JUGEMENT rendu le vendredi 30 août 2024

DEMANDERESSE Madame [K] [J], demeurant [Adresse 1] représentée par Me Christine GALLON, avocat au barreau de PARIS, vestiaire : #P0431

DÉFENDEUR Monsieur [X] [Y], demeurant [Adresse 1] comparant en personne

COMPOSITION DU TRIBUNAL Véronique JACOB, Première vice-présidente adjointe, juge des contentieux de la protection, assistée de Florian PARISI, Greffier,

DATE DES DÉBATS Audience publique du 07 juin 2024

JUGEMENT contradictoire, en premier ressort, mis en délibéré à la date initiale du 06 septembre 2024 puis avancé et prononcé par mise à disposition le 30 août 2024 par Véronique JACOB, Première vice-présidente adjointe assistée de Florian PARISI, Greffier

Décision du 30 août 2024 PCP JCP fond - N° RG 24/01906 - N° Portalis 352J-W-B7I-C4BMK

EXPOSE DU LITIGE M. [X] [Y] est locataire de Mme [K] [J] depuis le mois de novembre 2021, selon bail verbal, d’un logement meublé de 24 m² situé [Adresse 1], moyennant un loyer de 800 euros par mois.

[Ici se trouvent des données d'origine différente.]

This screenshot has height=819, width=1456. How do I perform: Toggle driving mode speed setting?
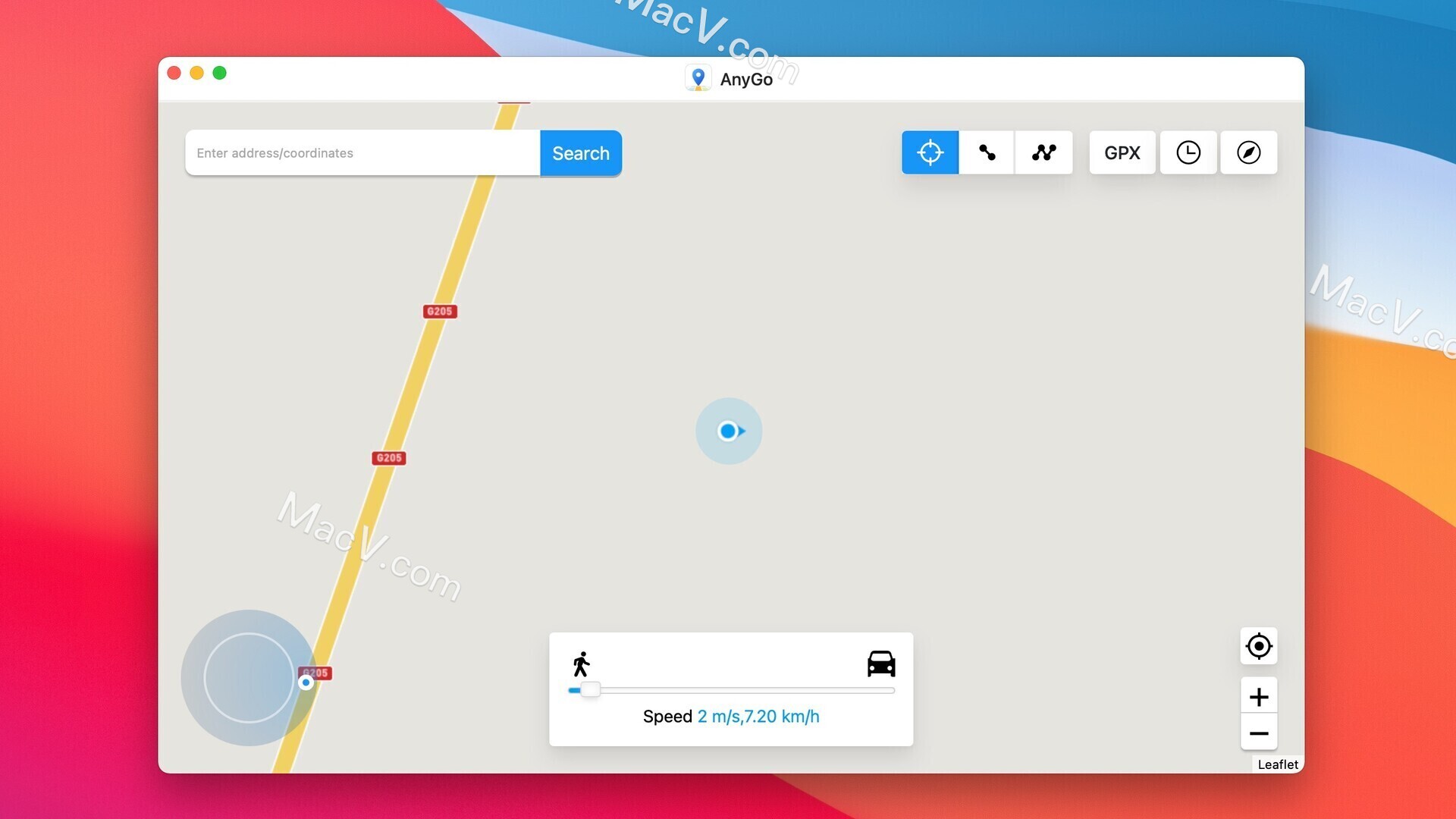point(880,661)
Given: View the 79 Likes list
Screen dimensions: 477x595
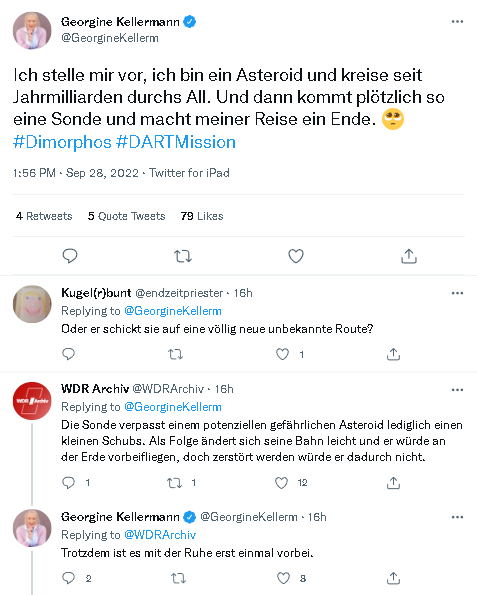Looking at the screenshot, I should tap(202, 216).

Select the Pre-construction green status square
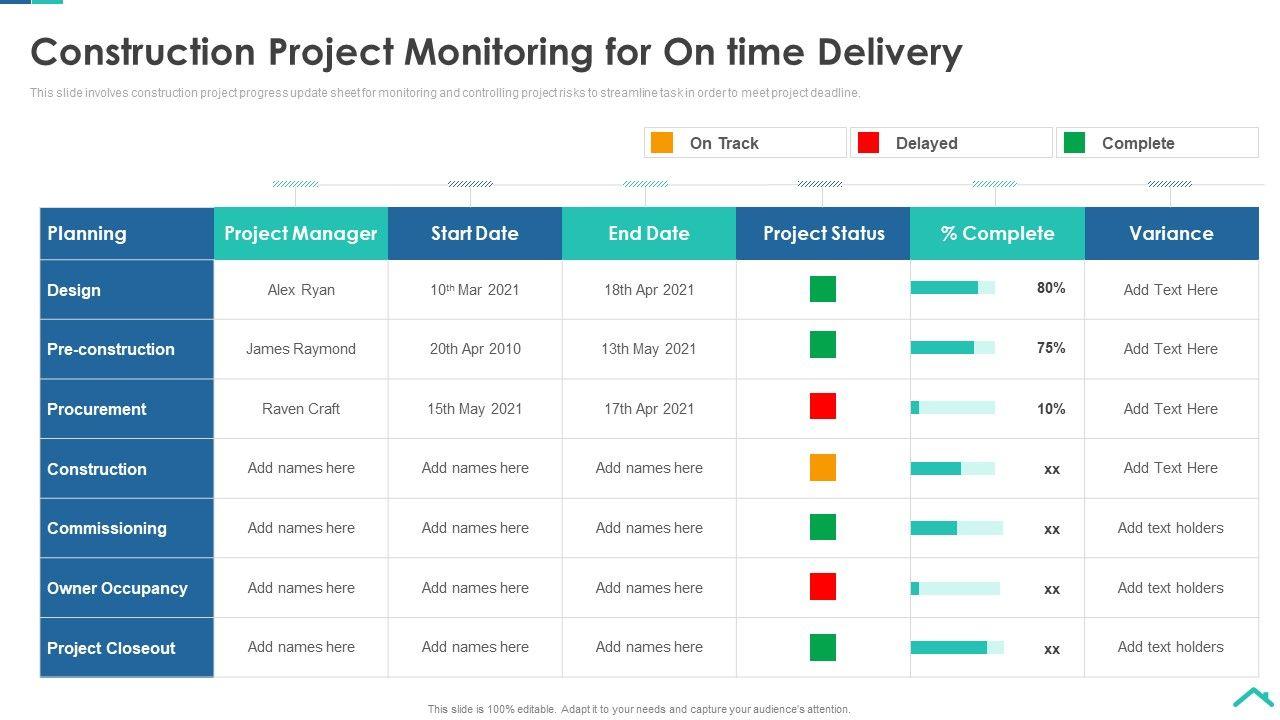[x=822, y=345]
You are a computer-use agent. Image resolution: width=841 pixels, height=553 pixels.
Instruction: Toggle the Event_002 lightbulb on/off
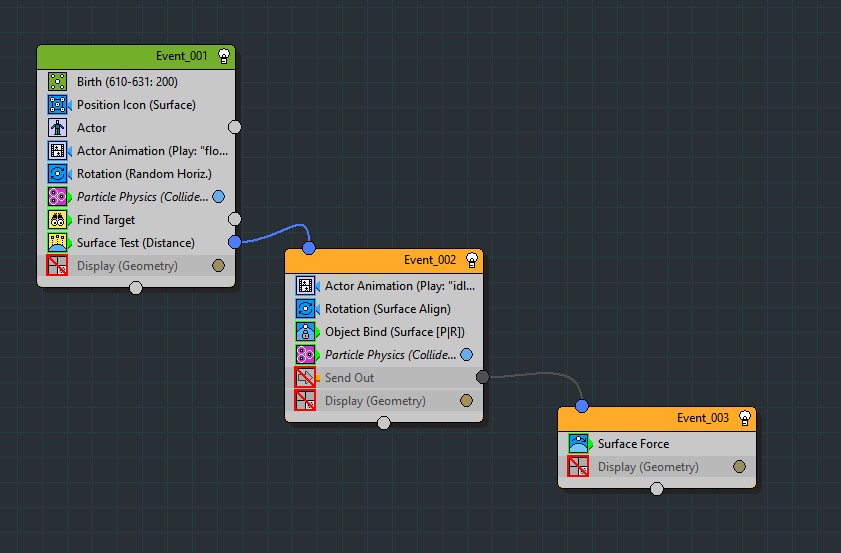[x=472, y=260]
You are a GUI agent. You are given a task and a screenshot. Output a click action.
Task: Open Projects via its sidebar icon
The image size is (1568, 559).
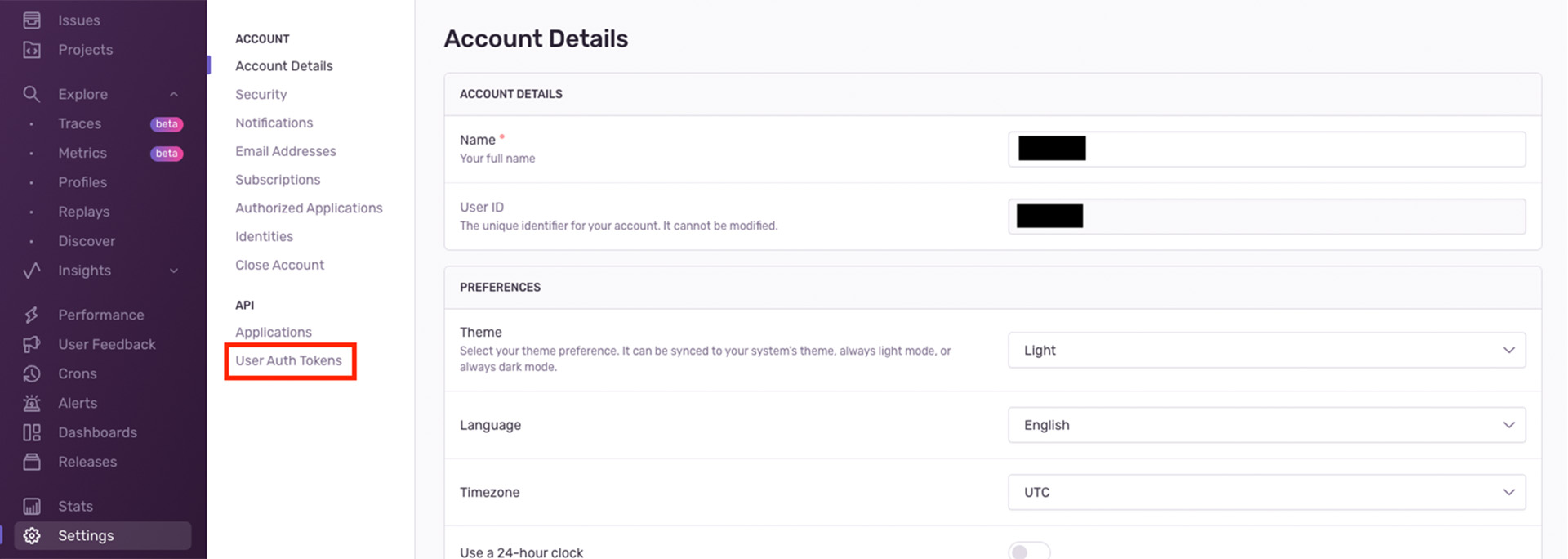(x=32, y=50)
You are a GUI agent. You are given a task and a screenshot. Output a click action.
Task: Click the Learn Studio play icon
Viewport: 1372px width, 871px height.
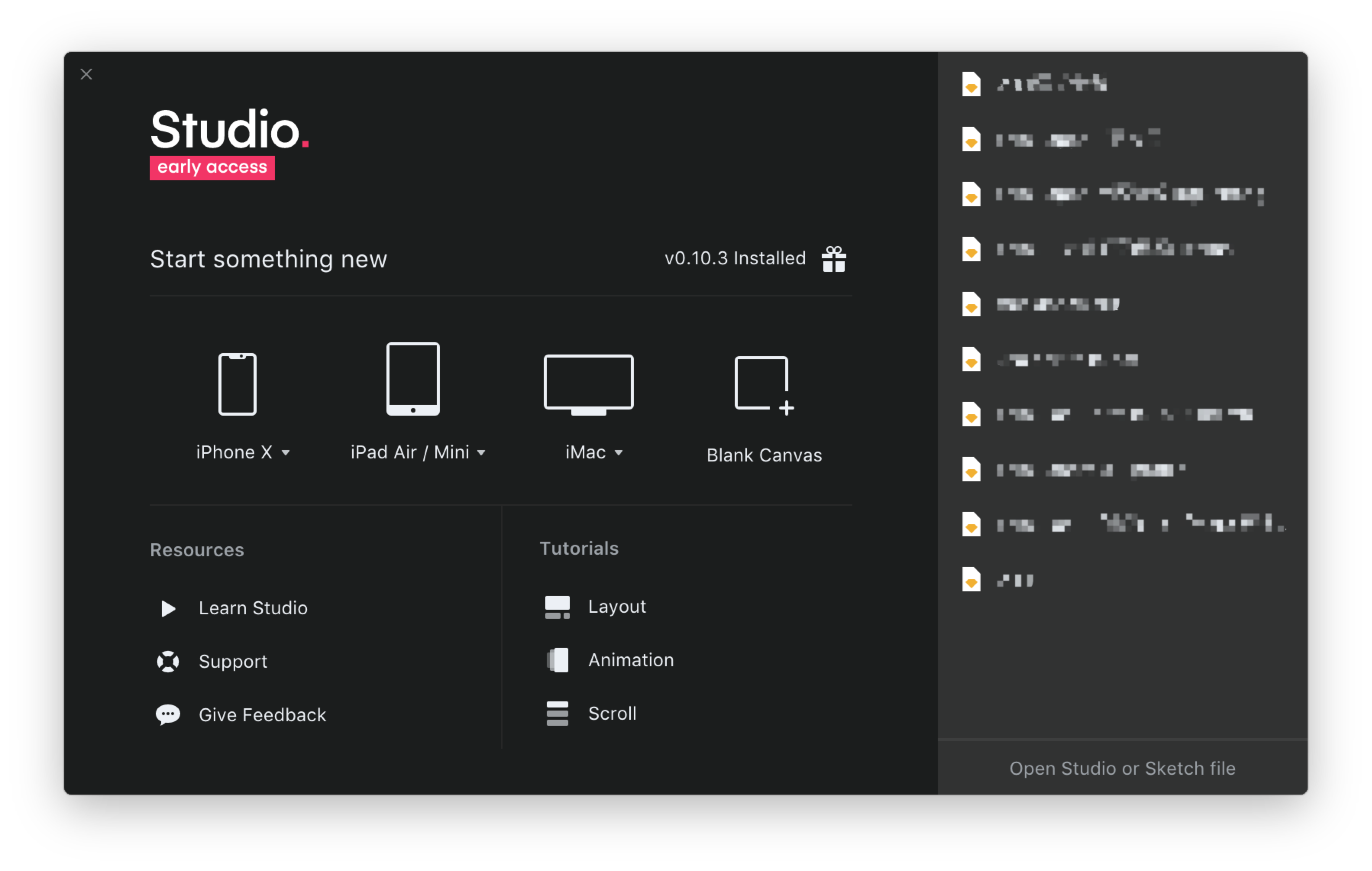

Par acte de commissaire de justice (anciennement huissier de justice) en date du 20 décembre 2022, Mme [K] [J] a sommé M. [X] [Y] de payer à la somme de 2 400 euros au titre des loyers dus sur la période de novembre 2021 à décembre 2022.

M. [X] [Y] a alors produit, le 10 février 2023, à l’étude en charge du recouvrement des sommes 10 quittances de loyer sur la période de novembre 2021 à août 2022 pour un montant total de 8 050 euros.

Faute de règlement de la dette locative, Mme [K] [J] a ensuite assigné M. [X] [Y] devant le juge des contentieux de la protection du tribunal judiciaire de Paris, par acte de commissaire de justice en date du 2 février 2024 aux fins d’obtenir, sous le bénéfice de l’exécution provisoire et au visa des article 1224, 1278 alinéa 2 et 1741 du Code civil, outre l’article 7 a) de la loi du 6 juillet 1989 : - le prononcé de la résiliation judiciaire du bail consenti à M. [X] [Y] aux torts exclusifs de ce dernier, - son expulsion ainsi que celle de tous occupants de son chef, avec le concours de la force publique et d’un serrurier si besoin, - décision sur le sort du mobilier, - condamnation de M. [X] [Y] au paiement de la somme de 7 700 euros (à titre subsidiaire 6 350 euros) au titre de l’arriéré de loyers et charges, mois de décembre 2023 inclus, à parfaire, - condamnation M. [X] [Y] à payer à Mme [K] [J] une indemnité d’occupation égale au montant des loyers et des charges qui auraient été dus si le bail s’était poursuivi, - condamnation de M. [X] [Y] à payer à Mme [K] [J] la somme de 1 500 euros au titre de l’article 700 du Code de procédure civile, outre au paiement des dépens qui comprendront le coût de la sommation de payer du 20 décembre 2022.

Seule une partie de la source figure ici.